*THE RECORDS*:
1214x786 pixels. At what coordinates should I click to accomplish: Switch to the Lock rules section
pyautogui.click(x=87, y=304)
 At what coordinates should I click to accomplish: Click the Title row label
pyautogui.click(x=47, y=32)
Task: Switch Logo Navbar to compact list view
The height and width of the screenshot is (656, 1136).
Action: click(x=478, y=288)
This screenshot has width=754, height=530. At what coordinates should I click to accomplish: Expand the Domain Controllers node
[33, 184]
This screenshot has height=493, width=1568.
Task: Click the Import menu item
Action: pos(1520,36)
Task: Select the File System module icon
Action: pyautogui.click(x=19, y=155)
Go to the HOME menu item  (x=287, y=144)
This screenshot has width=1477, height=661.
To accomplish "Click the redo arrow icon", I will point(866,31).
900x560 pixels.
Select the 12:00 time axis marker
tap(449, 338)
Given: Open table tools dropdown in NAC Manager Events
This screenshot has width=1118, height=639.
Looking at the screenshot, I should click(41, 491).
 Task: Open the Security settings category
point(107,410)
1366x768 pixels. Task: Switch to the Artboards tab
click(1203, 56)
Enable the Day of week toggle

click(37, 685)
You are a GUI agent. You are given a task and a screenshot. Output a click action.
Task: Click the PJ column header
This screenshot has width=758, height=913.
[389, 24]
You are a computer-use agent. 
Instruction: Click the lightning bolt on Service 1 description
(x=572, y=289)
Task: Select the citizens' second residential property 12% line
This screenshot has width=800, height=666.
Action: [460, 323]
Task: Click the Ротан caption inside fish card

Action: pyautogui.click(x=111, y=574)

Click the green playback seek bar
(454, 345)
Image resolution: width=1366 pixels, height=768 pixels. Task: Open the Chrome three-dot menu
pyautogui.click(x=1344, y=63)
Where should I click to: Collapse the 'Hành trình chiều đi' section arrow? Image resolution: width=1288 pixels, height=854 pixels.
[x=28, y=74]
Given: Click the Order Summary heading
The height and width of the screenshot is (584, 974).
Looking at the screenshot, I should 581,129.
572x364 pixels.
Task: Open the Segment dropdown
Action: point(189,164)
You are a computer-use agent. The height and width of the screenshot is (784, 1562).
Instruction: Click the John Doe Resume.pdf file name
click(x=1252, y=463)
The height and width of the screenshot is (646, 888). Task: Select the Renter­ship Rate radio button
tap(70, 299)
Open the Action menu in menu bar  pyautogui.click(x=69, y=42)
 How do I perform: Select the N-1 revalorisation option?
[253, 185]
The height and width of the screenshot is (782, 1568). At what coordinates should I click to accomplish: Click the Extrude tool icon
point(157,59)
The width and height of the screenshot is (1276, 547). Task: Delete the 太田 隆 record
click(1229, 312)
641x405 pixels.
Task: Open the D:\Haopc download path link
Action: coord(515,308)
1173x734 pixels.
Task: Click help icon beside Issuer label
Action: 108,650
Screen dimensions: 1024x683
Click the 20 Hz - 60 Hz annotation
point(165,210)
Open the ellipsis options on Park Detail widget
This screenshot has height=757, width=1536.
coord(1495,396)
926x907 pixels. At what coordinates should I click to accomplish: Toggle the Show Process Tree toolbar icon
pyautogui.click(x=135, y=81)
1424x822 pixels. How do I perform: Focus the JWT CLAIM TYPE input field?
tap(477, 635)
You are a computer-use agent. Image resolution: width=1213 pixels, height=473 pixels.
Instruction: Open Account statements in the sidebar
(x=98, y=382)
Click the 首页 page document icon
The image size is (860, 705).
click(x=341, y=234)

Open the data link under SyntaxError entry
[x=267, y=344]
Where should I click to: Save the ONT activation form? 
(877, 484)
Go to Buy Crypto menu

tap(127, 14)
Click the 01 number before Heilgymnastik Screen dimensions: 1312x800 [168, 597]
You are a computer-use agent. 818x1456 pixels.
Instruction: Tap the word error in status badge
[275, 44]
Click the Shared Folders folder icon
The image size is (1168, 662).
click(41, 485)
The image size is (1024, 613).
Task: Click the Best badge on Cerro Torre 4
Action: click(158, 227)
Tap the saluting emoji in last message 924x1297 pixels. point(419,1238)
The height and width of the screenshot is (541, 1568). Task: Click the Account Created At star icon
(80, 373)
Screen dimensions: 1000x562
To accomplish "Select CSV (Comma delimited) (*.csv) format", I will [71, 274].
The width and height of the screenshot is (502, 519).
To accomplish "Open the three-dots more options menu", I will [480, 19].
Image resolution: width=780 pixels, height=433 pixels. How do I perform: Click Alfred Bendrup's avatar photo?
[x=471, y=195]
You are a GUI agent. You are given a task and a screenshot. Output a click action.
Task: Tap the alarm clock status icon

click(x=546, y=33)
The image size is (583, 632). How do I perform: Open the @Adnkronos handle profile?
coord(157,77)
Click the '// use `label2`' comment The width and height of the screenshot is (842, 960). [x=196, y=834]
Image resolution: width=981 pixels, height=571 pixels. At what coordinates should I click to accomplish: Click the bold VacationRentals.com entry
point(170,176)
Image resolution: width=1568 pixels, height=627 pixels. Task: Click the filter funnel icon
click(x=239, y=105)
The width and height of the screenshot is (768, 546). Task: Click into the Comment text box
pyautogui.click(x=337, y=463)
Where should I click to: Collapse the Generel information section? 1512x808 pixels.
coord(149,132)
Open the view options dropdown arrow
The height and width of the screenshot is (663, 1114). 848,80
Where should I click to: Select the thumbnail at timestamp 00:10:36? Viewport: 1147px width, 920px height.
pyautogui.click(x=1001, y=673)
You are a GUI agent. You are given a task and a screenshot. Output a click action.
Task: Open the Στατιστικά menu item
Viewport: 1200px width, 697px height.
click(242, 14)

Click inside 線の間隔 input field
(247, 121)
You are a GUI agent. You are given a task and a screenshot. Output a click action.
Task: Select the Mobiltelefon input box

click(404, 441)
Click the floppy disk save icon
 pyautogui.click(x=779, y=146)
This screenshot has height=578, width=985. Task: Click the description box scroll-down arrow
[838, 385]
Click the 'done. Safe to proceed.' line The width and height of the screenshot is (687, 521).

*EXERCISE*: Transcribe the material so that every line matches the original exactly.

*OUTPUT FOR THIS TASK*:
1214x786 pixels. At what coordinates should I click to accomplish: Switch to the Lock rules section
pyautogui.click(x=87, y=304)
 At what coordinates should I click to accomplish: Click the Title row label
pyautogui.click(x=47, y=32)
Task: Switch Logo Navbar to compact list view
The height and width of the screenshot is (656, 1136).
Action: click(x=478, y=288)
This screenshot has width=754, height=530. At what coordinates should I click to accomplish: Expand the Domain Controllers node
[33, 184]
This screenshot has height=493, width=1568.
Task: Click the Import menu item
Action: pos(1520,36)
Task: Select the File System module icon
Action: pyautogui.click(x=19, y=155)
Go to the HOME menu item  (x=287, y=144)
This screenshot has width=1477, height=661.
To accomplish "Click the redo arrow icon", I will point(866,31).
900x560 pixels.
Select the 12:00 time axis marker
tap(449, 338)
Given: Open table tools dropdown in NAC Manager Events
This screenshot has width=1118, height=639.
Looking at the screenshot, I should click(41, 491).
 Task: Open the Security settings category
point(107,410)
1366x768 pixels. Task: Switch to the Artboards tab
click(1203, 56)
Enable the Day of week toggle

click(37, 685)
You are a GUI agent. You are given a task and a screenshot. Output a click action.
Task: Click the PJ column header
This screenshot has width=758, height=913.
[389, 24]
You are a computer-use agent. 
Instruction: Click the lightning bolt on Service 1 description
(x=572, y=289)
Task: Select the citizens' second residential property 12% line
This screenshot has width=800, height=666.
Action: [460, 323]
Task: Click the Ротан caption inside fish card

Action: pyautogui.click(x=111, y=574)

Click the green playback seek bar
(454, 345)
Image resolution: width=1366 pixels, height=768 pixels. Task: Open the Chrome three-dot menu
pyautogui.click(x=1344, y=63)
Where should I click to: Collapse the 'Hành trình chiều đi' section arrow? Image resolution: width=1288 pixels, height=854 pixels.
[x=28, y=74]
Given: Click the Order Summary heading
The height and width of the screenshot is (584, 974).
Looking at the screenshot, I should 581,129.
572x364 pixels.
Task: Open the Segment dropdown
Action: point(189,164)
You are a computer-use agent. The height and width of the screenshot is (784, 1562).
Instruction: Click the John Doe Resume.pdf file name
click(x=1252, y=463)
The height and width of the screenshot is (646, 888). Task: Select the Renter­ship Rate radio button
tap(70, 299)
Open the Action menu in menu bar  pyautogui.click(x=69, y=42)
 How do I perform: Select the N-1 revalorisation option?
[253, 185]
The height and width of the screenshot is (782, 1568). At what coordinates should I click to accomplish: Click the Extrude tool icon
point(157,59)
The width and height of the screenshot is (1276, 547). Task: Delete the 太田 隆 record
click(1229, 312)
641x405 pixels.
Task: Open the D:\Haopc download path link
Action: coord(515,308)
1173x734 pixels.
Task: Click help icon beside Issuer label
Action: 108,650
Screen dimensions: 1024x683
Click the 20 Hz - 60 Hz annotation
point(165,210)
Open the ellipsis options on Park Detail widget
This screenshot has height=757, width=1536.
coord(1495,396)
926x907 pixels. At what coordinates should I click to accomplish: Toggle the Show Process Tree toolbar icon
pyautogui.click(x=135, y=81)
1424x822 pixels. How do I perform: Focus the JWT CLAIM TYPE input field?
tap(477, 635)
You are a computer-use agent. Image resolution: width=1213 pixels, height=473 pixels.
Instruction: Open Account statements in the sidebar
(x=98, y=382)
Click the 首页 page document icon
The image size is (860, 705).
click(x=341, y=234)

Open the data link under SyntaxError entry
[x=267, y=344]
Where should I click to: Save the ONT activation form? 
(877, 484)
Go to Buy Crypto menu

tap(127, 14)
Click the 01 number before Heilgymnastik Screen dimensions: 1312x800 [168, 597]
You are a computer-use agent. 818x1456 pixels.
Instruction: Tap the word error in status badge
[275, 44]
Click the Shared Folders folder icon
The image size is (1168, 662).
click(41, 485)
The image size is (1024, 613).
Task: Click the Best badge on Cerro Torre 4
Action: click(158, 227)
Tap the saluting emoji in last message 924x1297 pixels. point(419,1238)
The height and width of the screenshot is (541, 1568). Task: Click the Account Created At star icon
(80, 373)
Screen dimensions: 1000x562
To accomplish "Select CSV (Comma delimited) (*.csv) format", I will [71, 274].
The width and height of the screenshot is (502, 519).
To accomplish "Open the three-dots more options menu", I will [480, 19].
Image resolution: width=780 pixels, height=433 pixels. How do I perform: Click Alfred Bendrup's avatar photo?
[x=471, y=195]
You are a GUI agent. You are given a task and a screenshot. Output a click action.
Task: Tap the alarm clock status icon

click(x=546, y=33)
The image size is (583, 632). How do I perform: Open the @Adnkronos handle profile?
coord(157,77)
Click the '// use `label2`' comment The width and height of the screenshot is (842, 960). [x=196, y=834]
Image resolution: width=981 pixels, height=571 pixels. At what coordinates should I click to accomplish: Click the bold VacationRentals.com entry
point(170,176)
Image resolution: width=1568 pixels, height=627 pixels. Task: Click the filter funnel icon
click(x=239, y=105)
The width and height of the screenshot is (768, 546). Task: Click into the Comment text box
pyautogui.click(x=337, y=463)
Where should I click to: Collapse the Generel information section? 1512x808 pixels.
coord(149,132)
Open the view options dropdown arrow
The height and width of the screenshot is (663, 1114). 848,80
Where should I click to: Select the thumbnail at timestamp 00:10:36? Viewport: 1147px width, 920px height.
pyautogui.click(x=1001, y=673)
You are a GUI agent. You are given a task and a screenshot. Output a click action.
Task: Open the Στατιστικά menu item
Viewport: 1200px width, 697px height.
click(242, 14)

Click inside 線の間隔 input field
(247, 121)
You are a GUI agent. You are given a task and a screenshot. Output a click action.
Task: Select the Mobiltelefon input box

click(404, 441)
Click the floppy disk save icon
 pyautogui.click(x=779, y=146)
This screenshot has height=578, width=985. Task: Click the description box scroll-down arrow
[838, 385]
Click the 'done. Safe to proceed.' line The width and height of the screenshot is (687, 521).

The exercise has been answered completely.